Spurred by books like Paul Ehrlich’s Population Bomb (1968), many influential groups advocate for population control. The Club of Rome (Meadows et al. 1972, 23) states:

If the present growth trends in world population, industrialization, pollution, food production, and resource depletion continue unchanged, the limits to growth on this planet will be reached sometime within the next one hundred years. The most probable result will be a rather sudden and uncontrollable decline in both population and industrial capacity.

They call for a population of around four billion people, realized through freely available birth control and an average of two children per couple. Their book, Limits to Growth, published in 1972, examines the interplay of population, agriculture, natural resources, industry, and pollution in great technical, if outdated, detail [Editor’s Note: A new edition is coming out this summer]. A more simplistic way to think of the interplay of these variables is with Ehrlich’s I = PAT equation, where the human impact (I) is equal to the size of the population (P) times the affluence of the population (A) times technology (T). While it is not safe to quantify such qualitative traits such as affluence and technology, it is a shorthand to see that the more affluent and technologically advanced communities can have a greater impact on the environment.

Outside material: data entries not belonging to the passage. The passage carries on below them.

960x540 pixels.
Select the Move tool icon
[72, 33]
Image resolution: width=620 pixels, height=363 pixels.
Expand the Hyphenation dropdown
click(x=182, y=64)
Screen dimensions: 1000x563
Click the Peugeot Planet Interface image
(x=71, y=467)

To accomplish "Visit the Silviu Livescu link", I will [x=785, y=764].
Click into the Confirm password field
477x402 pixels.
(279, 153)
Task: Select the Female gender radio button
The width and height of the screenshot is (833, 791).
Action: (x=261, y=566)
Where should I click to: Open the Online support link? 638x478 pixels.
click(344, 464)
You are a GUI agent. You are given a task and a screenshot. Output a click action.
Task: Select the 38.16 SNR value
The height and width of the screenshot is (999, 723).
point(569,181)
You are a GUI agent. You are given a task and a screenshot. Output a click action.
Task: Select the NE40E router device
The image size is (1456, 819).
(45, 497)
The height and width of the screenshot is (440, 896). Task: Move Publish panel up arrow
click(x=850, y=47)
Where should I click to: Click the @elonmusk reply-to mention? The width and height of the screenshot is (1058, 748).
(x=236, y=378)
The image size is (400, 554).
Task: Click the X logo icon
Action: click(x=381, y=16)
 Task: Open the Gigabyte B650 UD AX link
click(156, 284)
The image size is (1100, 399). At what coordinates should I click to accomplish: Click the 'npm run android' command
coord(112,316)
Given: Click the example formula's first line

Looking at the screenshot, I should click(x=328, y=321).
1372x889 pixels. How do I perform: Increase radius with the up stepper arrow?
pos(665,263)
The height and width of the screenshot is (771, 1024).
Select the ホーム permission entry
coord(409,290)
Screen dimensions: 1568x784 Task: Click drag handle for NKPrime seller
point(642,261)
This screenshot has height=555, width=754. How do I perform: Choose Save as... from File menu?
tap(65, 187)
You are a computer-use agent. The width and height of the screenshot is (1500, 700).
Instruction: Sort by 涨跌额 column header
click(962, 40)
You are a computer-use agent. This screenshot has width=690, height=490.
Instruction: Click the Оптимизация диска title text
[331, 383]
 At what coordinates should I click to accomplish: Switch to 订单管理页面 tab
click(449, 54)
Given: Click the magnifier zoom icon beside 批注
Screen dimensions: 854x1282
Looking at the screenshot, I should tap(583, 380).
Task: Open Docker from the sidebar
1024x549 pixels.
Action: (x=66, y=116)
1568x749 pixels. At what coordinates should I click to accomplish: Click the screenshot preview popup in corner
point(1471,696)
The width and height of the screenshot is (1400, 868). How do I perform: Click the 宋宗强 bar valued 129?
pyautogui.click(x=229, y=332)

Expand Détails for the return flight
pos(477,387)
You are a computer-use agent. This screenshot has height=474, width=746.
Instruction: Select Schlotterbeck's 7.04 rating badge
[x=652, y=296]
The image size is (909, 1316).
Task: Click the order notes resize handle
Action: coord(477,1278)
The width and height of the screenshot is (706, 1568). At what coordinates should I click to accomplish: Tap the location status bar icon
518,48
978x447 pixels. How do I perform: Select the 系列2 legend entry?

An obvious step towards curbing our strain on finite natural resources would be to limit populations, but this can approach dangerous territory, namely eugenics and state-defined family planning. We are emphatically against the draconian enforcement of population levels. It is undeniable that a small population will have less impact on its surroundings than a large one, if per-capita use is held constant. On the other hand, if per-capita use is reduced, a larger population can exist safely. It is not for a few people to make this decision, but rather it is something that must be decided by each community: do you choose to spread finite resources equally among more people or fewer?

We would advocate for a stable-state population, but not by creating harsh enforcement mechanisms. Instead, we would rely upon a well-educated population to decide that having a modest number of offspring is the right thing for themselves and their community. Across the world, we see a strong negative correlation between female educational standards and family size: the more educated women are in a given society, the fewer children the average family tends to have. The Blueprint for Survival (Goldsmith et al. 1972, 257) has a well-thought-out approach, which includes a public education campaign about the relationship between population size, resource availability, and the quality of life, as well as complete and open access to family planing information and contraception. Additionally, social pressure has a large influence on the size of families and championing smaller families in communities and media would have an outsized impact.

 

Works Cited

Ehrlich, Paul. 1968. The Population Bomb. New York: Ballantine Books.

Goldsmith, Edward, Robert Allen, Michael Allaby, John Davoll, and Sam Lawrence. 1971. “A Blueprint for Survival.” The Ecologist 2 (1).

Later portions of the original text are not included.